EXERCISE: What is needed is every line of the data that includes the word "computer". Please copy each one.

Entries taken from a collection:
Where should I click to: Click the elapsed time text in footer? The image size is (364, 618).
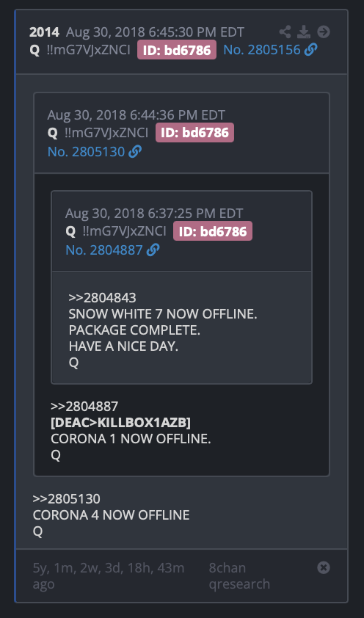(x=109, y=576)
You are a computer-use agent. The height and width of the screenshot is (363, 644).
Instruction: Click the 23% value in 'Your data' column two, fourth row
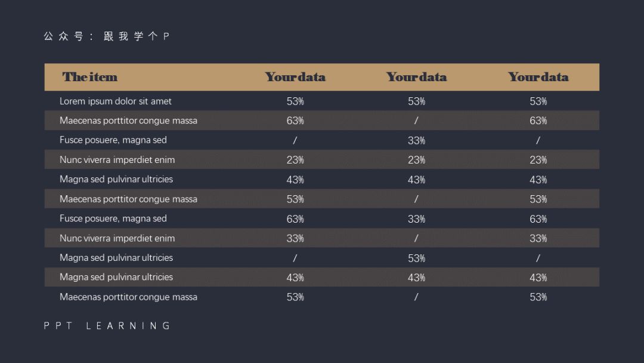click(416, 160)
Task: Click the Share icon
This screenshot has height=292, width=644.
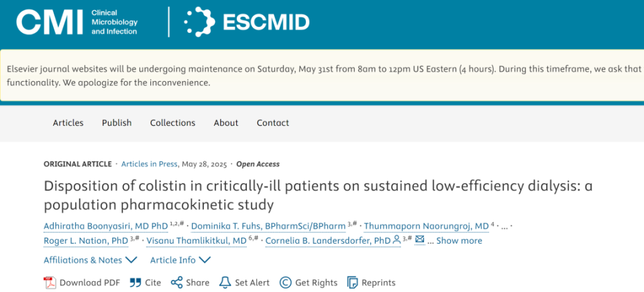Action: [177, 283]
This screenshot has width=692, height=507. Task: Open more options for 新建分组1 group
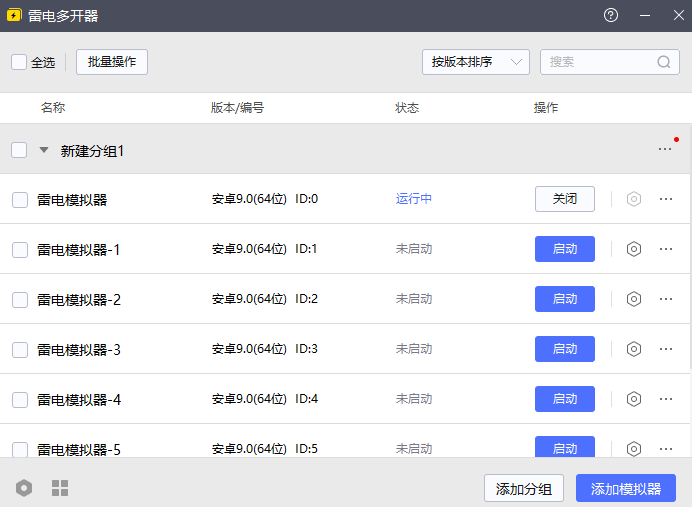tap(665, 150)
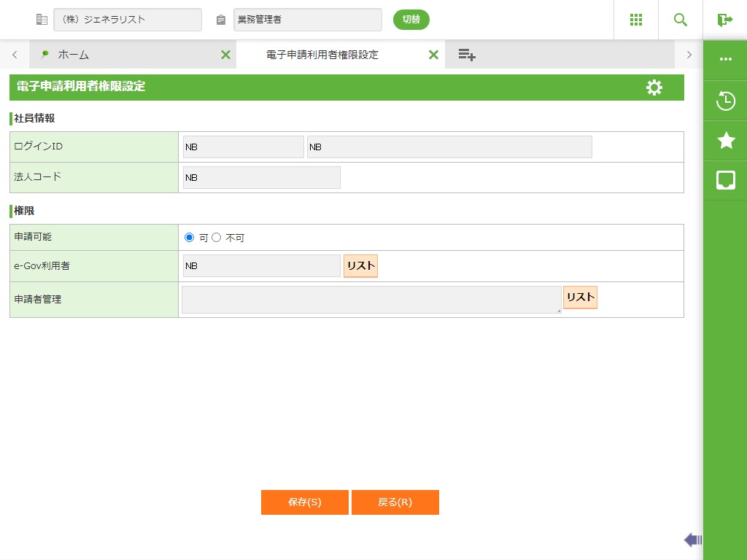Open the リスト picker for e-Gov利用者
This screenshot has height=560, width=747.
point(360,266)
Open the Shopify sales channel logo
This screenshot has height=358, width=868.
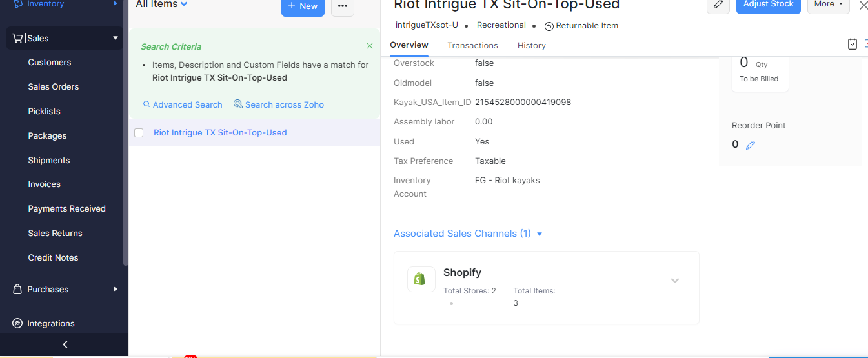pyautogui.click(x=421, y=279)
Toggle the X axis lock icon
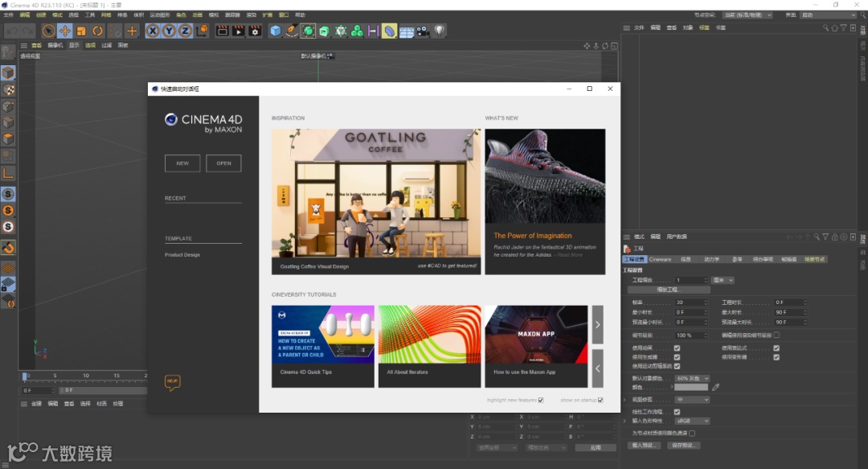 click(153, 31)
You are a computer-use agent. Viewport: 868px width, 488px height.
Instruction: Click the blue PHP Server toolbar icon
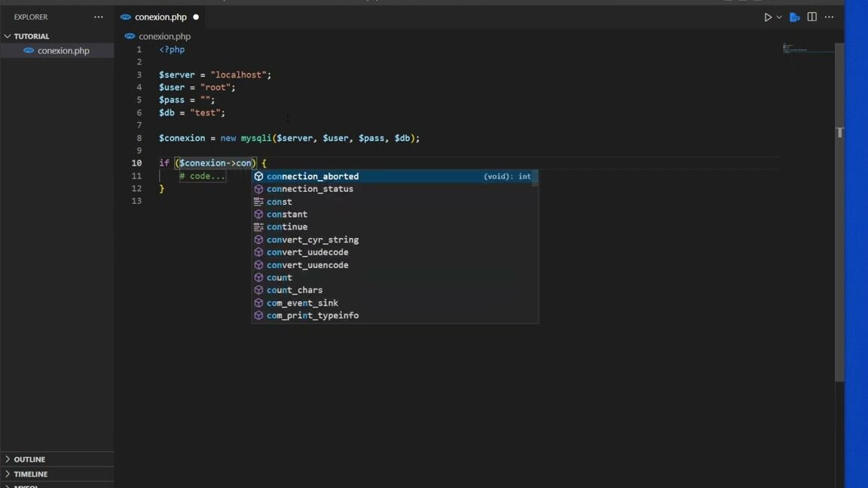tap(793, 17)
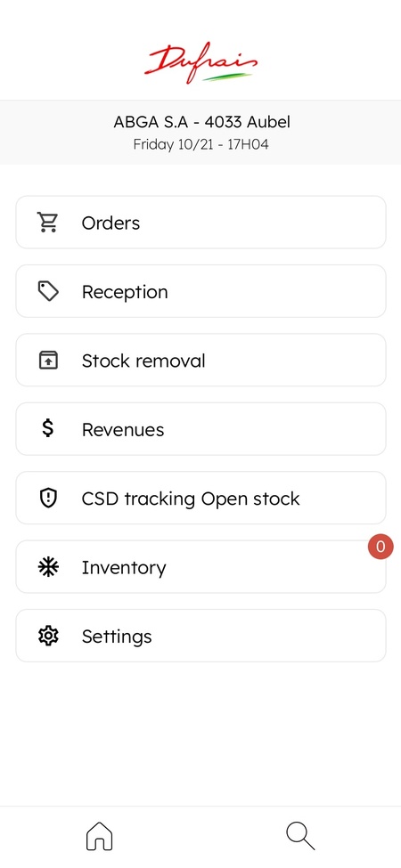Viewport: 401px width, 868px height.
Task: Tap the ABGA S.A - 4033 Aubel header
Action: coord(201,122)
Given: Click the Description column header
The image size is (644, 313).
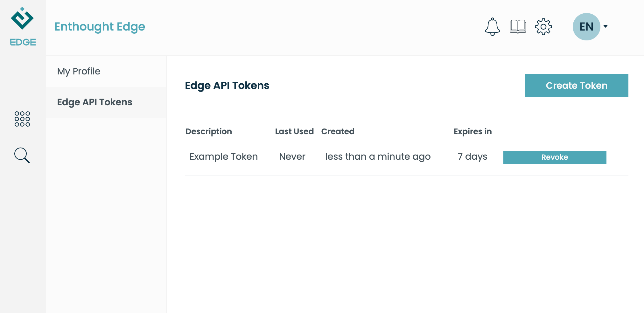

--

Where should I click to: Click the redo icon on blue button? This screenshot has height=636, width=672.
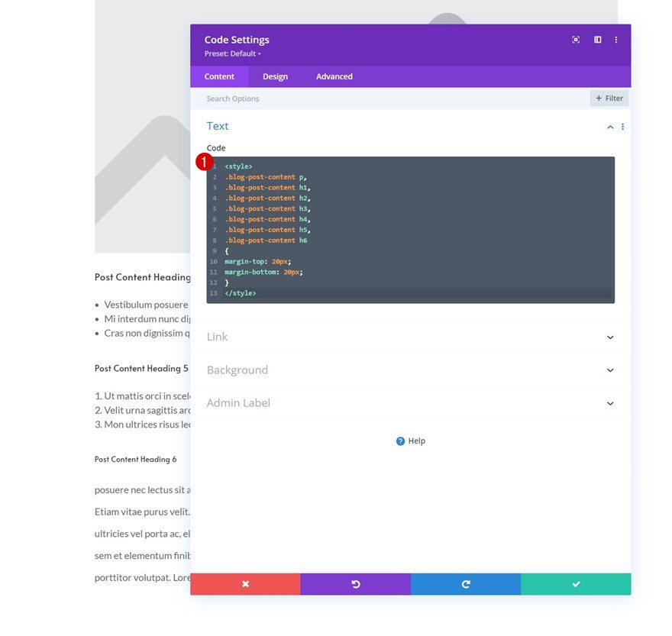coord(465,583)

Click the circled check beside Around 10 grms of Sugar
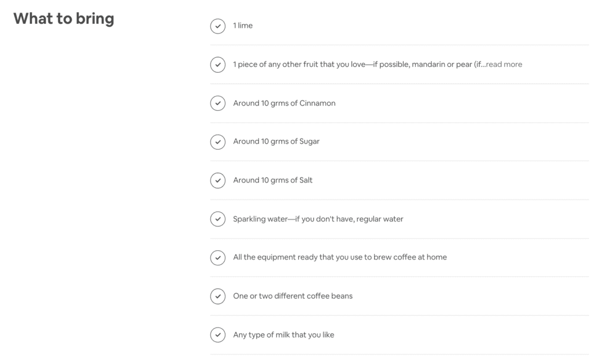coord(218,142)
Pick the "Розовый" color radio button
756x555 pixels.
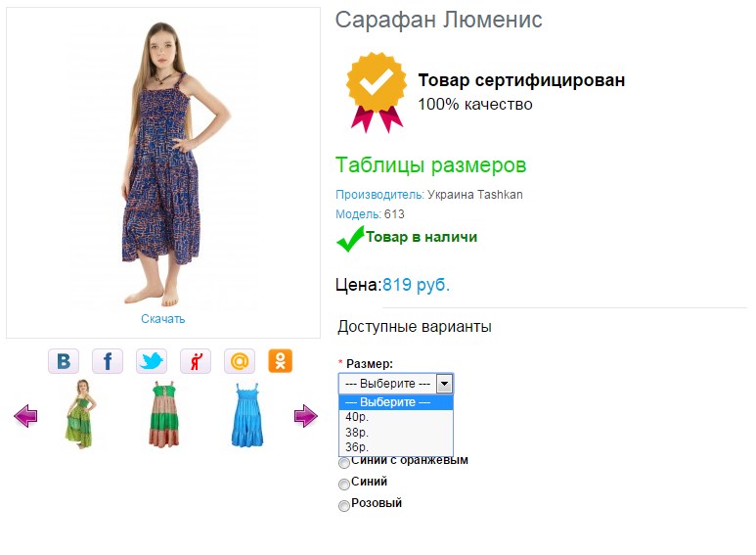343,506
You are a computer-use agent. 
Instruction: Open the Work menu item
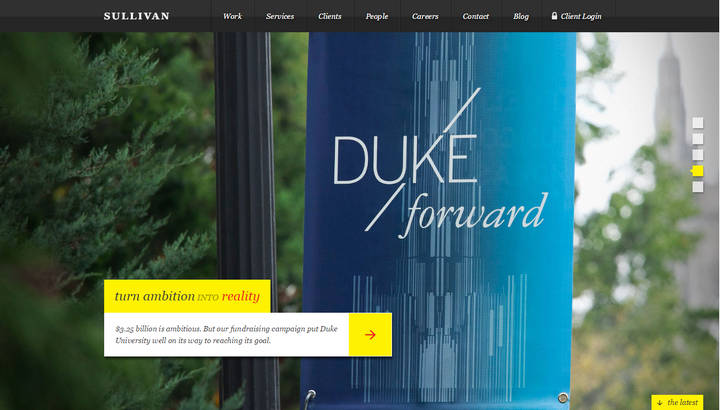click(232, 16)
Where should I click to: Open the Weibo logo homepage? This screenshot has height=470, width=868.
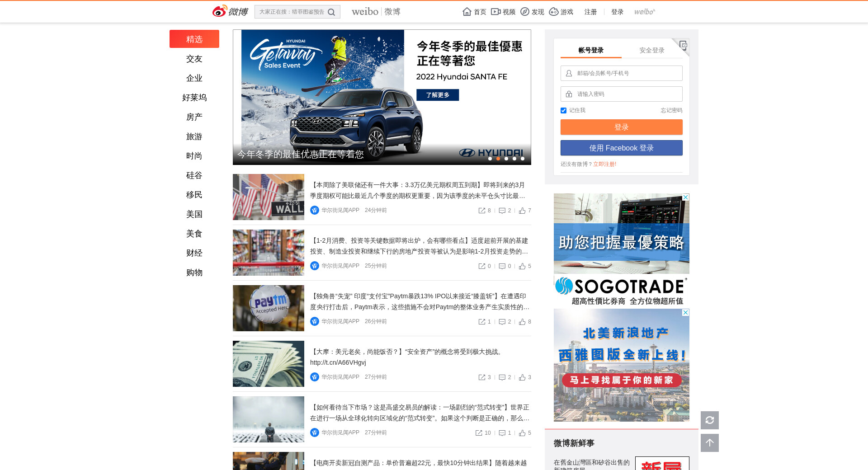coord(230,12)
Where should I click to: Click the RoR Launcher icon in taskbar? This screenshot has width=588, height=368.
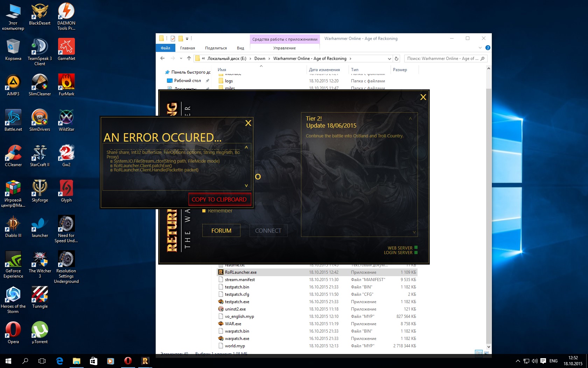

WRITTEN SOLUTION:
You are a computer-use agent. The height and width of the screenshot is (363, 644).
You are a computer-use agent. Viewport: 868px width, 488px height.
You are a computer-use agent. 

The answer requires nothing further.